03. RISPETTO/DISPETTO
Occupazione proletaria dei monumenti. Fuochi, bivacchi, finestre, finestrelle, accatastamenti. L’occupante prova una soggezione [che non vuole ammettere] al cospetto del monumento, ne sente una armonia a cui non è educato, ma la sente. [L’occupante] occupa il monumento perché lo associa [il monumento] a un potere che lo ha escluso [a lui, all’occupante]. Ne riconosce il valore simbolico. L’occupante-iconoclasta è stato prima un escluso-idolatra.

04. TIPO(CETRIOLO/ZUCCA/NIDO/PENNATA
Quel grattacielo somiglia a un cetriolo. Quell’auditorium somiglia a una zucca. Quello stadio somiglia a un nido. Questa è una pennata.

05. TONO SU TONO/NUACES
In primavera, da aprile fino a maggio, il paesaggio dell’abbandono è colorato con una quantità che non si può contare di verdi diversi. Ma tanti. Mai tanti. E ogni verde ha il suo posto. È un verde assorbente.

06.IDENTITA'/INDIVIDUALITA'
L’identità di un luogo, di un popolo. Io appartengo a un luogo o a un popolo se ricalco un modello. Identità come modello. Io appartengo a un luogo o a un popolo se sono nato in quel luogo da quel popolo. Identità come codice genetico. Io appartengo a un luogo o a un popolo se trovo familiare quel luogo se quel popolo mi protegge come una famiglia. Identità come rifugio. Io appartengo a un luogo o a un popolo se quel luogo lascia un posto per me e se quel popolo mi aggiunge agli altri. Identità come inclusione. Io appartengo a un luogo o a un popolo se quel luogo e quel popolo mi riconoscono tra gli altri. Se si accorgono di me tra gli altri. Se colgono la mia inflessione quando parlo la stessa lingua. Identità come somma di individualità che si sfiorano.

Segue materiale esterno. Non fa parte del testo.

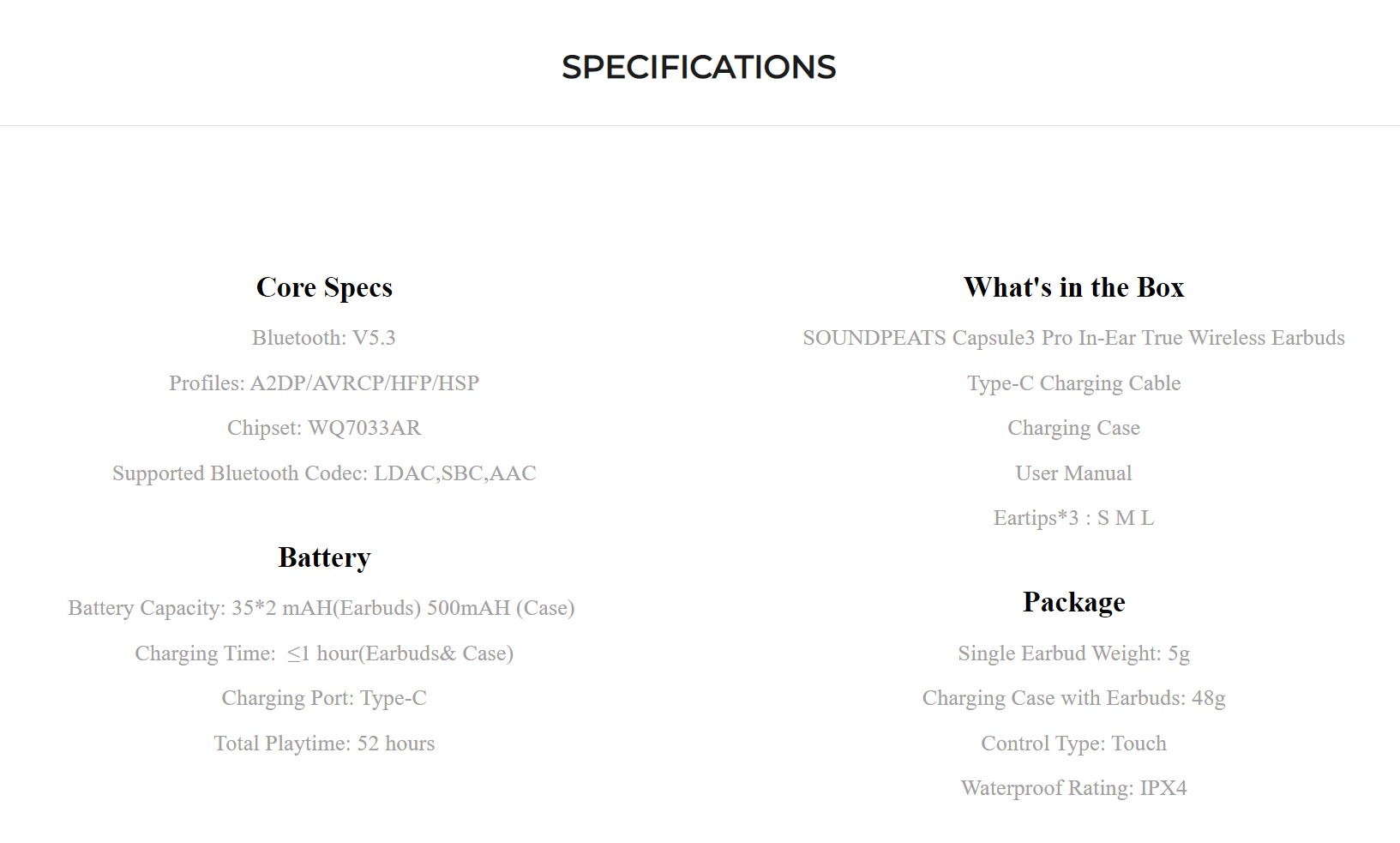Viewport: 1400px width, 843px height.
Task: Select the Battery Capacity spec line
Action: (321, 608)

07. LA NON-CITTÀ E IL POPOLO DELL’OBLIO/LA NON-CITTÀ E IL POPOLO DI SKY
L’equilibrio della città ne prepara la bellezza. Ne recupera la bellezza. La città recente [ai margini del centro, marginale, o in enclaves all’interno della città densa, occupata] non è contro la città non recente. Non è anticittà. È una non-città. [Non è anticittà ma un aborto, un feto ipocalcificato. Una non-ancora-città. A not-yet-city] … Giaculatoria La non-città corrisponde al popolo dell’oblio/La non-città ospita il popolo dell’oblio/La non-città deriva dal popolo dell’oblio/La non-città è costruita per il popolo dell’oblio/... … La non-città e il popolo dell’oblio non partecipano alla distribuzione dei pesi [hanno un peso trascurabile]. La bellezza e la democrazia [invece] sono costruite sull’equilibrio. [L’estetica del dis-equilibrio riflette lo sbilanciamento economico e sociale]. NECESSITà MONUMENTALE NELLA CITTà SBILANCIATA. Per essere condiviso e sostenuto il monumento deve essere riconosciuto come proprio. Deve essere rappresentato [il monumento] in una forma generata dal proprio repertorio linguistico. Deve mostrare fiero la sua genesi, ma assumere anche una dimensione dilatata ipertrofica ciclopica smisurata. Ma ancora riconoscibile. Una anamòrfosi liberatoria, immaginifica. Solo allora il monumento genera stupore. Uno stupore da controriforma. Uno stupore che prepara un nuovo equilibrio, uno stupore legittimante.